GOAL: Can you quote everything in the data from the line containing "The height and width of the screenshot is (812, 1490)." down to the line containing "coord(1103,136)", including both of those lines, word for word?

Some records
+++

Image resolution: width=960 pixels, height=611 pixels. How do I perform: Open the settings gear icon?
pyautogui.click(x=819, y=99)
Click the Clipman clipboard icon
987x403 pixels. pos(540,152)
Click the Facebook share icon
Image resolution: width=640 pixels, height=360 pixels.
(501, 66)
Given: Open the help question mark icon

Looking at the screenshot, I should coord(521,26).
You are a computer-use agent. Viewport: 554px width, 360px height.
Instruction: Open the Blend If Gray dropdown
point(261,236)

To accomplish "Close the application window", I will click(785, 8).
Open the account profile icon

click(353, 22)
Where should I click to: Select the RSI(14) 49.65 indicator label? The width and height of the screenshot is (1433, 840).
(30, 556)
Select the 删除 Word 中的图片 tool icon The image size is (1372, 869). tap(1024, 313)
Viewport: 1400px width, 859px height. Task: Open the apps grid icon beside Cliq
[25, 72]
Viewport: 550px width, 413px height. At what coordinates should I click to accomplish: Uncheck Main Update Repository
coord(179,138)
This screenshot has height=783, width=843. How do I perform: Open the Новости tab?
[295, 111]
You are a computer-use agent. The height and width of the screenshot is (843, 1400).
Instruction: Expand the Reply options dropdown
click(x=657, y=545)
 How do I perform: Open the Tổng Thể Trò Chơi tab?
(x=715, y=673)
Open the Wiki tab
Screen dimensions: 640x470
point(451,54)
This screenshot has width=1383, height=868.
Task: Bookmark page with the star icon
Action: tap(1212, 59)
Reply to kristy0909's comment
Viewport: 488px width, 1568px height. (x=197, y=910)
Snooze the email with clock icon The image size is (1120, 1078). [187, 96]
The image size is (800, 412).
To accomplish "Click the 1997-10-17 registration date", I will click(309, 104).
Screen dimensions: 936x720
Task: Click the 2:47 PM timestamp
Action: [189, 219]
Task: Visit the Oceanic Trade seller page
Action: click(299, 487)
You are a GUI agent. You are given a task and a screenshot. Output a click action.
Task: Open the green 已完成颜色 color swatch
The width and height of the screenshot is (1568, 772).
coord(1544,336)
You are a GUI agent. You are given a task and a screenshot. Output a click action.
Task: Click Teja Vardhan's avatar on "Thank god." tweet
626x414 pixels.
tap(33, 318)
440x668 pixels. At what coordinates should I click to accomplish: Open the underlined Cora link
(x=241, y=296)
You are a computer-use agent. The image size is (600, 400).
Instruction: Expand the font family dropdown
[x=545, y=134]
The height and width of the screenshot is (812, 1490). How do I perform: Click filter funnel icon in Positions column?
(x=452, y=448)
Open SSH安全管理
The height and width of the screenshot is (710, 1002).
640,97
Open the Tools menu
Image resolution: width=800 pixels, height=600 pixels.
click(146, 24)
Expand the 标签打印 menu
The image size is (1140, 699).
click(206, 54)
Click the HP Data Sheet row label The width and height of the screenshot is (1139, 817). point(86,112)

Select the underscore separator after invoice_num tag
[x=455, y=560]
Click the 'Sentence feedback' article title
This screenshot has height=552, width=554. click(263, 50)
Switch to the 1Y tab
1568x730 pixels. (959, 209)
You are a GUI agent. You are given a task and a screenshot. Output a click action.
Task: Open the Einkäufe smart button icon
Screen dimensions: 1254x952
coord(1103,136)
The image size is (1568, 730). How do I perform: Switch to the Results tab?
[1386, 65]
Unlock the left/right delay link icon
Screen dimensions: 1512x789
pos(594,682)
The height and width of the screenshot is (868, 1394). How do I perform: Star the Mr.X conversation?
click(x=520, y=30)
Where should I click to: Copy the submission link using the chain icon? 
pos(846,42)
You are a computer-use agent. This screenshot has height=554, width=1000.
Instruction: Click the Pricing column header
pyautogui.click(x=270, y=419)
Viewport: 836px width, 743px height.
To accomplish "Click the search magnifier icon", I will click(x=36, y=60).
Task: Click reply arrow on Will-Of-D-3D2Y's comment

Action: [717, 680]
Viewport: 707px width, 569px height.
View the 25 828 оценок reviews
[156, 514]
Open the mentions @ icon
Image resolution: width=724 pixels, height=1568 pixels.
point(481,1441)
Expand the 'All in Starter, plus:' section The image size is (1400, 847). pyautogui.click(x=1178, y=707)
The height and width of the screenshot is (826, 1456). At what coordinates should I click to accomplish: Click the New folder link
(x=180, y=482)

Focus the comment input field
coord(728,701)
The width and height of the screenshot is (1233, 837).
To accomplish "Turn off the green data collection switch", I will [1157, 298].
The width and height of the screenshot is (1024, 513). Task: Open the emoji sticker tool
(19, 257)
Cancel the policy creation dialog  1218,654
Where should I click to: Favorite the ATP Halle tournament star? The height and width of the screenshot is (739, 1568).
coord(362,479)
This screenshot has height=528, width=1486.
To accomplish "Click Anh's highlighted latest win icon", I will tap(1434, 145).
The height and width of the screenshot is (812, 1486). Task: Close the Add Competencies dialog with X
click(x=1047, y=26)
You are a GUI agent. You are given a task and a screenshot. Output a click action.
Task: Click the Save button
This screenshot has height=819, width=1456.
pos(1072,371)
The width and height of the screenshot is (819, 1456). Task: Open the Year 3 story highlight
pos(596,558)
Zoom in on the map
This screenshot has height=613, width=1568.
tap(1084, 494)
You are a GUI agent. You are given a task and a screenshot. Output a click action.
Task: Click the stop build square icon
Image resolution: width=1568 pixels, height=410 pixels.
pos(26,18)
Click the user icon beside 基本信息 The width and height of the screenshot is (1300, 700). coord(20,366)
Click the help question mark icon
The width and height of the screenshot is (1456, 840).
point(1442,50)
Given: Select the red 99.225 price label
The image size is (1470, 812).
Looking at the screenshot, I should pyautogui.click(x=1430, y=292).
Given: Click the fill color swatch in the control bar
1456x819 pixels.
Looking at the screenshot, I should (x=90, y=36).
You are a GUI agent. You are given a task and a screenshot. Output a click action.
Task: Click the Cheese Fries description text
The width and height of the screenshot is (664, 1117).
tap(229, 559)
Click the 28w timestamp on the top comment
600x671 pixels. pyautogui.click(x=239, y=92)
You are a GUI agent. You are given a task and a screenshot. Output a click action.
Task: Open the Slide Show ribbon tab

+++

WORKED ANSWER:
The height and width of the screenshot is (812, 1490). How do I perform: Click filter funnel icon in Positions column?
(x=452, y=448)
Open SSH安全管理
The height and width of the screenshot is (710, 1002).
640,97
Open the Tools menu
Image resolution: width=800 pixels, height=600 pixels.
click(146, 24)
Expand the 标签打印 menu
The image size is (1140, 699).
click(206, 54)
Click the HP Data Sheet row label The width and height of the screenshot is (1139, 817). point(86,112)

Select the underscore separator after invoice_num tag
[x=455, y=560]
Click the 'Sentence feedback' article title
This screenshot has height=552, width=554. click(263, 50)
Switch to the 1Y tab
1568x730 pixels. (959, 209)
You are a GUI agent. You are given a task and a screenshot. Output a click action.
Task: Open the Einkäufe smart button icon
Screen dimensions: 1254x952
coord(1103,136)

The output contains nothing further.